Placentofagia desmedida: se produciría cuando el instinto natural de eliminar todos los restos del parto se confunden con alteraciones de la conducta del animal.
Excesiva conducta materna con el cordón umbilical: el excesivo celo por cortar el cordón hace que la madre no distinga el límite entre la textura del cordón, la placenta y la débil pared abdominal del neonato con la consiguiente salida de las asas intestinales y su posterior evisceración.
Falta de sitio: intentar eliminar la camada como respuesta a una falta de espacio vital también se ha postulado como teoría, aunque es más válido suponer que el instinto intentaría evitar la fecundación o la conducta reproductiva antes que el fruto de una gestación, no obstante es una posibilidad a valorar sobre todo en primates.

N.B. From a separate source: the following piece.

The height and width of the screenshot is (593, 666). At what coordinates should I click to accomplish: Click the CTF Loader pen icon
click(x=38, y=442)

Reconocimiento del cautiverio: esta posibilidad complementa la anterior y sería perfectamente aplicable a los primates en condiciones de cautiverio. Es válido suponer que de igual modo que la falta de alimento condiciona la reproducción de una especie, también la falta de espacio y posibilidades de expansión lo hagan con la conducta reproductiva.
En mi experiencia los casos ocurridos en canidos (perro doméstico, lobo) fueron puntuales, mientras que en felinos (gato doméstico y tigre) tendían a repetirse de una camada a otra. En el caso de los primates, lo sorprendente no solo fue la aparición de las crías mutiladas, sino que no pudimos constatar si era el macho o la hembra el responsable.

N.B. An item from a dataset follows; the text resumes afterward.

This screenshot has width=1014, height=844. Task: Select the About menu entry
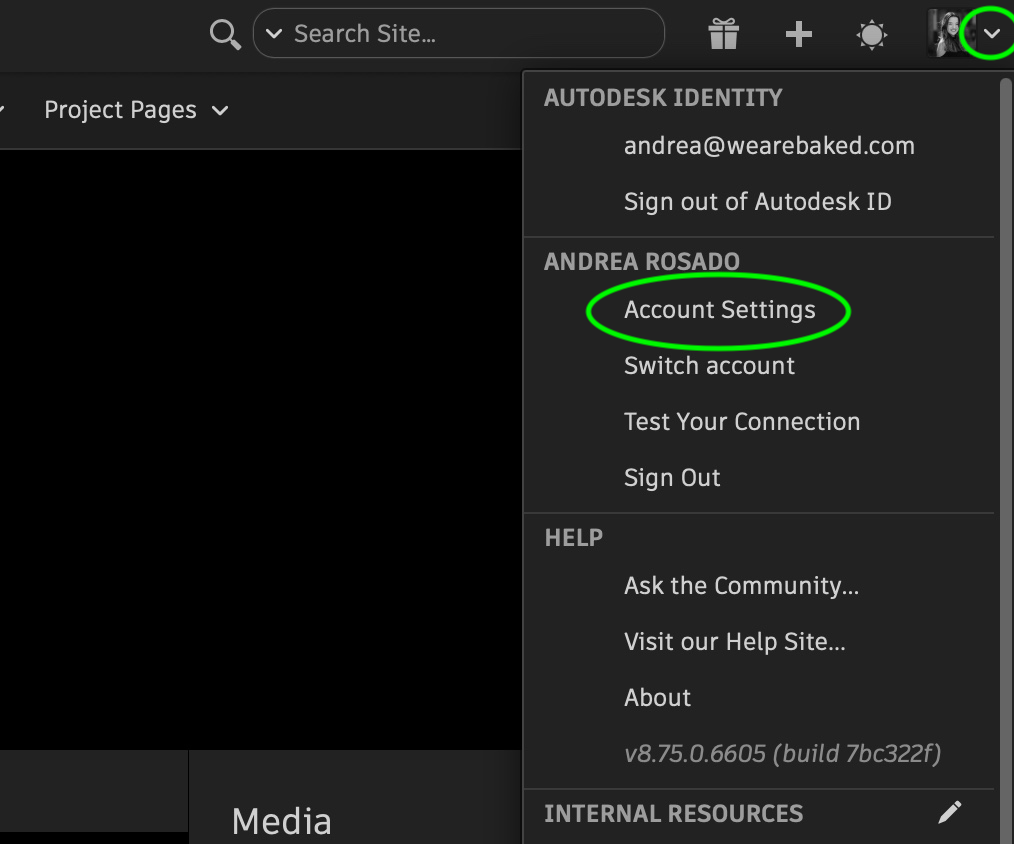(x=657, y=698)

En algunos casos solo se produce mutilación de las extremidades y evisceración, y en otros, sobre todo en felinos, desaparece la camada por completo.
Conclusión: Es una alteración grave de la conducta materna que se produce en animales excesivamente humanizados, confinados y/o con sus conductas reproductivas abolidas. Es altamente probable que se produzca como respuesta del animal a un estado de enfermedad secundaria o patología subyacente (otitis, sordera, etc), así como a los distintos cruzamientos realizados por el hombre , tanto para lograr mayores producciones (cerdo) como para seleccionar caracteres o belleza (perros), destacando entre estos últimos a los perros braquicéfalos como razas con mas tendencia al canibalismo.

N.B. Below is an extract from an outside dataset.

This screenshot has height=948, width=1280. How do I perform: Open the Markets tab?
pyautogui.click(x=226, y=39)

Por último, debemos reconocer en estas alteraciones de la conducta, un denominador común, que es el hombre y su continuo accionar en contra de la Naturaleza y sus leyes: animales tratados como seres humanos, jaulas excesivamente pequeñas, alimentación escasa y desequilibrada o abundante y monotípica, desproporción entre machos y hembras y un largo etcétera que no hace más que engrosar nuestra enorme capacidad de depredadores sin sentido. En este caso, el diagnóstico, quizá sea uno solo al igual que el tratamiento: dejemos que la Naturaleza actúe como solo ella lo sabe hacer.